Tech giant Apple has published a research paper that effectively side-eyes its own artificial intelligence.
The report, The Illusion of Thinking, finds that Apple’s AI models, the same ones powering the newly branded Apple Intelligence suite, falter under pressure.
When the tasks get tough, the models often flub the answer or simply appear to stop trying altogether.
In tests conducted by Apple itself, the company’s flagship models underperformed when stacked against competitors from OpenAI, Google, Meta, and even Alibaba.
That includes both the Apple On-Device model, which runs directly on hardware like iPhones, and the more powerful Apple Server version, which handles processing in the cloud.
Industry implications
The findings have elicited strong reactions from the AI community.
AI expert Gary Marcus described the report as “devastating,” in his Substack, suggesting that current models may not be the direct path to transformative artificial general intelligence (AGI) .
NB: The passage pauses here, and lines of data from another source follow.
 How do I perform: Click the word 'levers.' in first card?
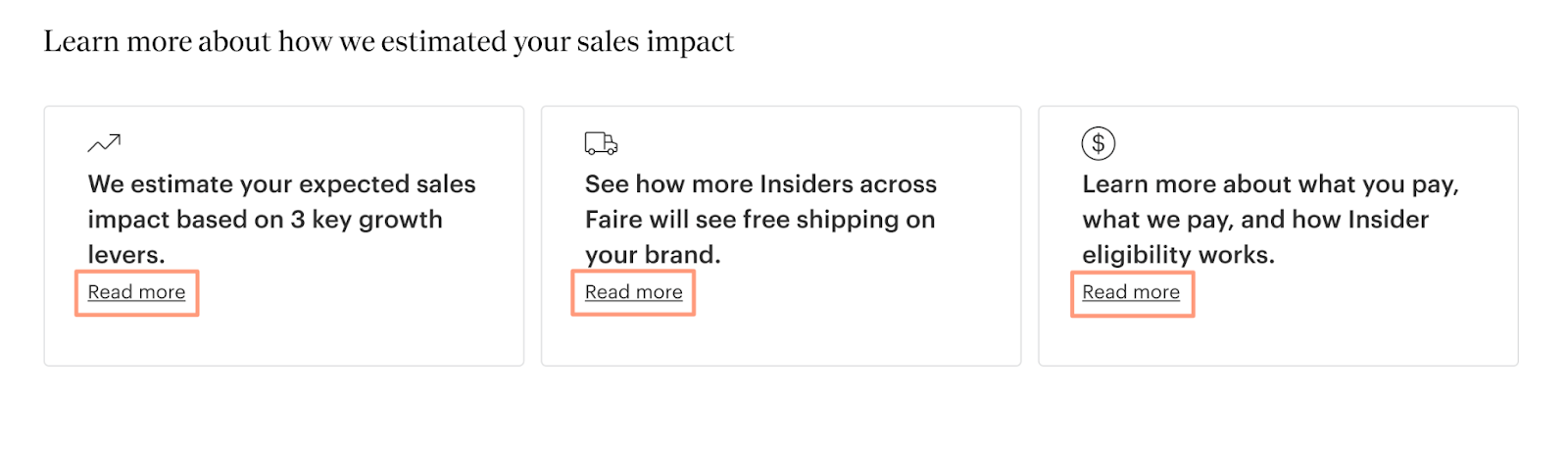(126, 255)
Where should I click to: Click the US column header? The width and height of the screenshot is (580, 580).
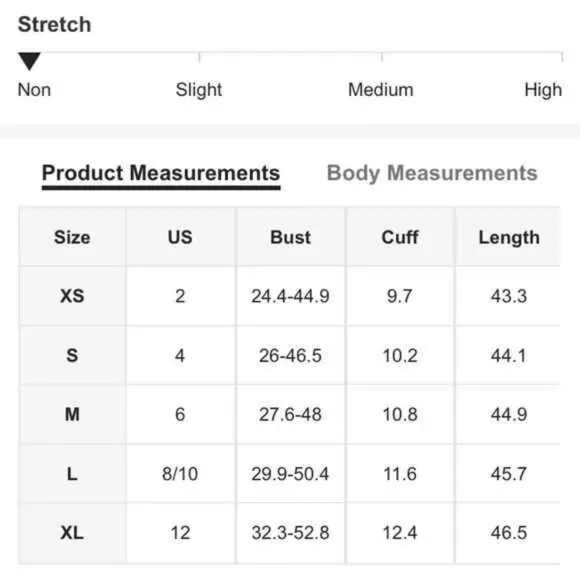[x=180, y=237]
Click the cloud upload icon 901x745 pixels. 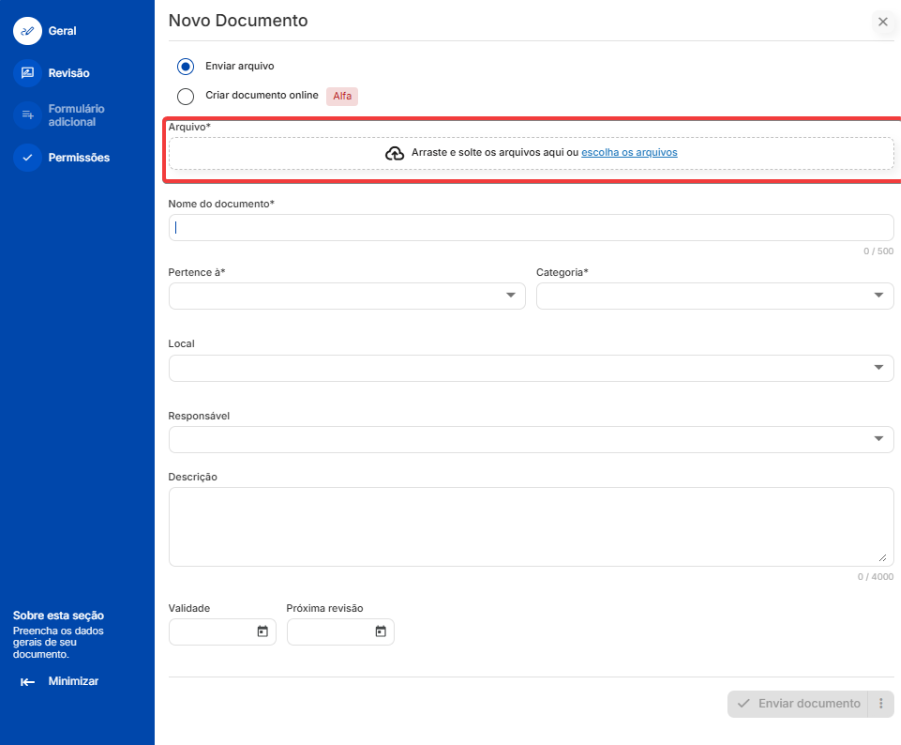pyautogui.click(x=395, y=153)
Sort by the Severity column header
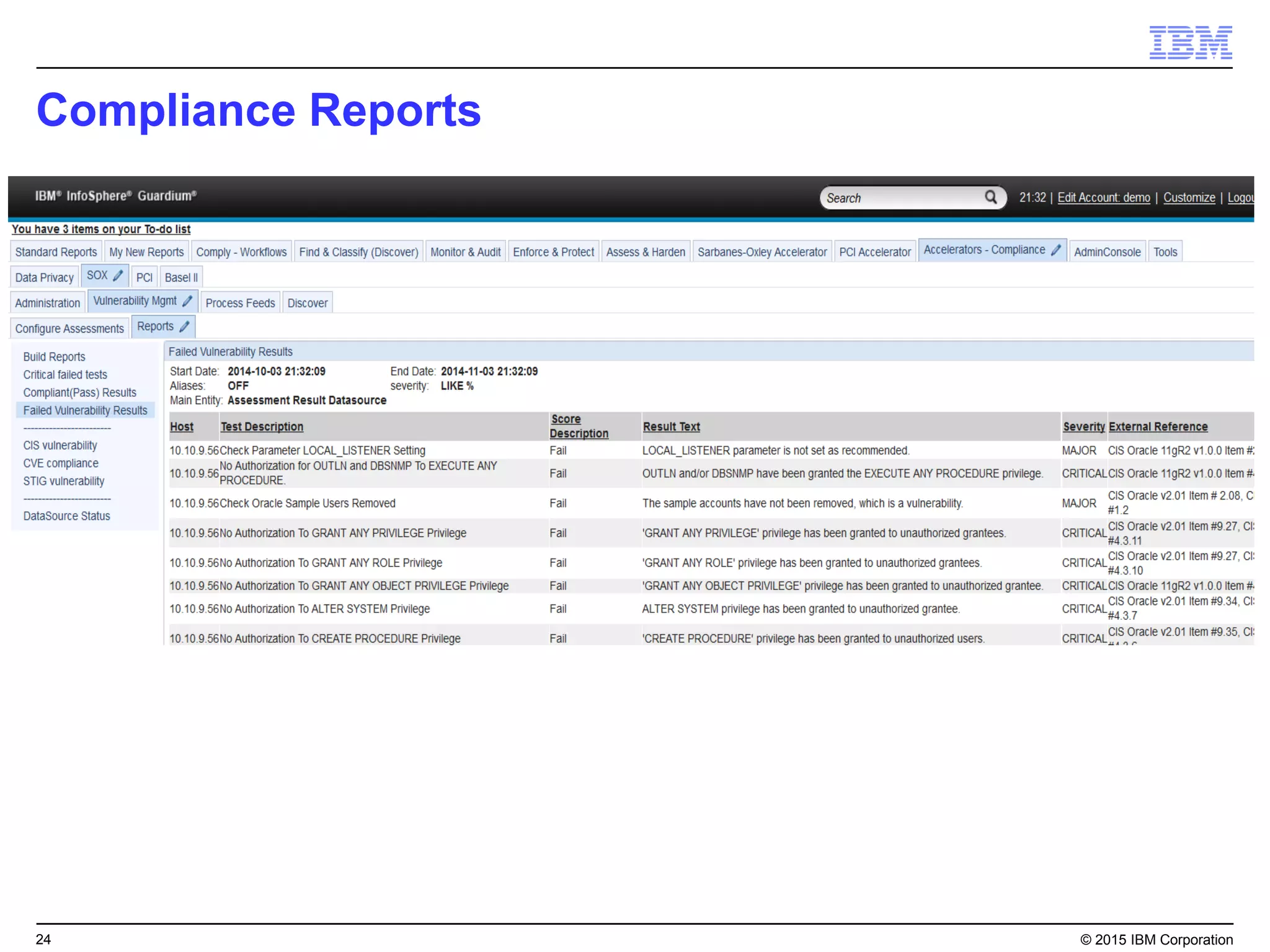This screenshot has height=952, width=1270. [x=1083, y=427]
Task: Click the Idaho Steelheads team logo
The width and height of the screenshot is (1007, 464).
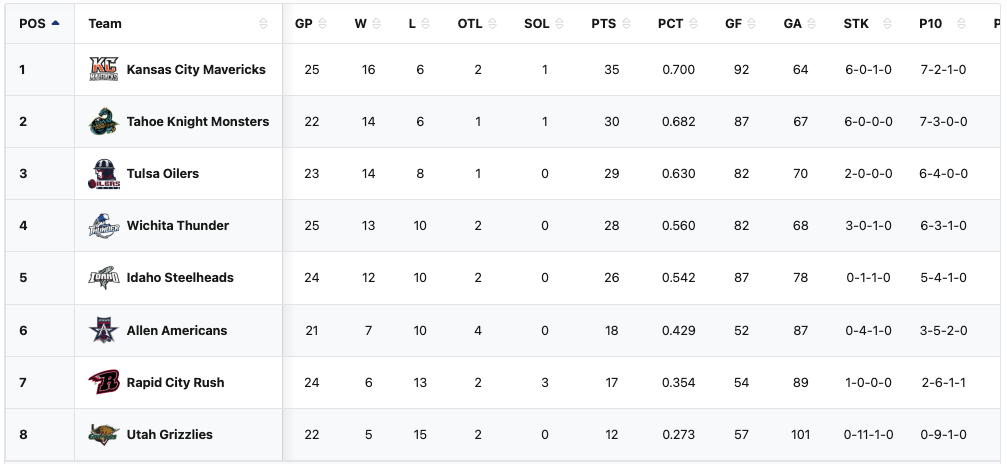Action: [103, 278]
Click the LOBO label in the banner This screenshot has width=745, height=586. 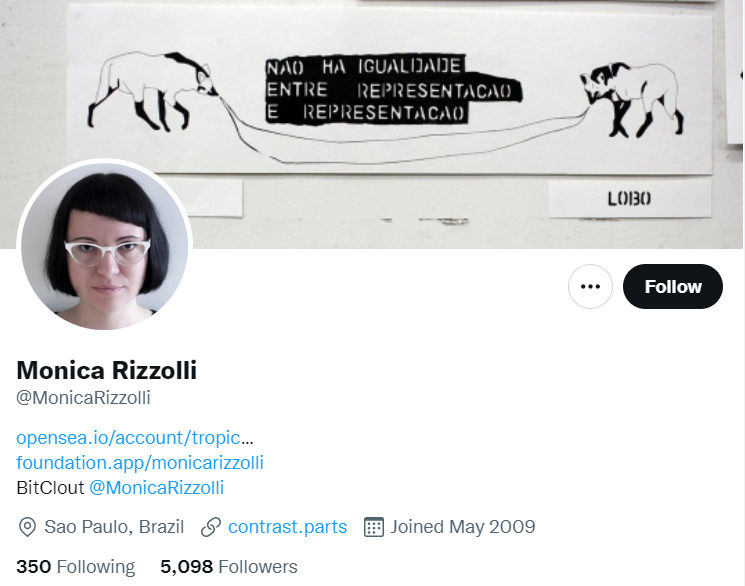click(x=630, y=198)
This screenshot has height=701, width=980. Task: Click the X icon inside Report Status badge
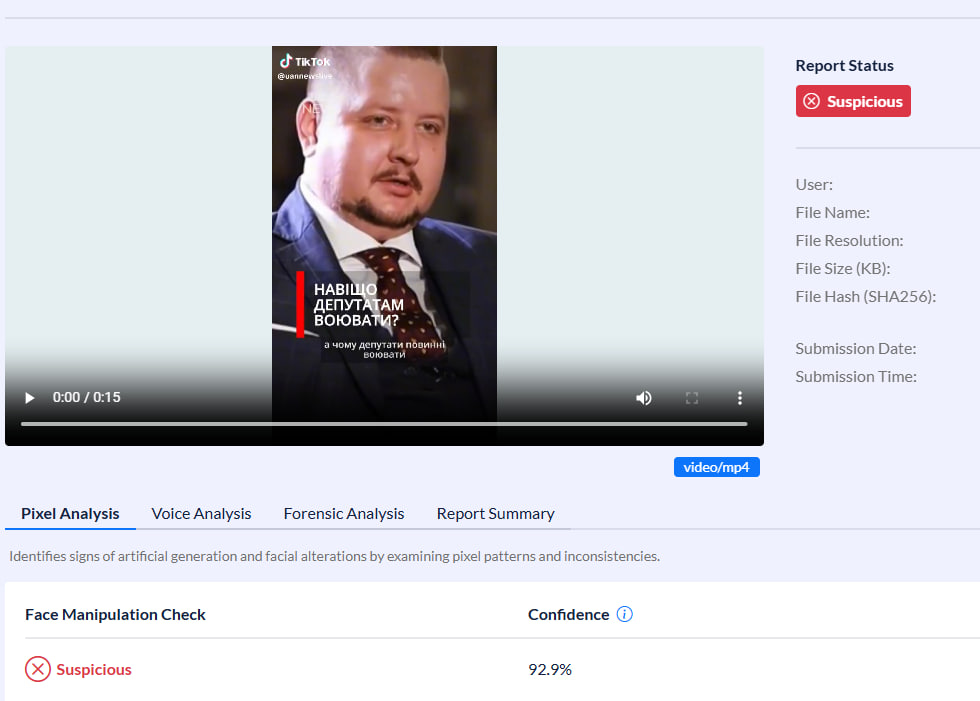[812, 101]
Marcus also added that anyone who believes current models are the fast track to truly transformative intelligence is “kidding themselves.”
Apple’s cautious approach to AI development, emphasising privacy and on-device processing, contrasts with the more aggressive strategies of competitors like OpenAI and Google.
Real-world applications
It comes at a time when Apple has faced public missteps in its AI rollout, including the recent suspension of its iPhone news alerts after a series of fact-check fails.
Those included a false alert about Rafael Nadal, a wrongly reported death, and a premature darts championship win.
But Apple isn’t alone in these blunders, with other major players like Google, OpenAI, and Microsoft also grappling with AI-generated misinformation.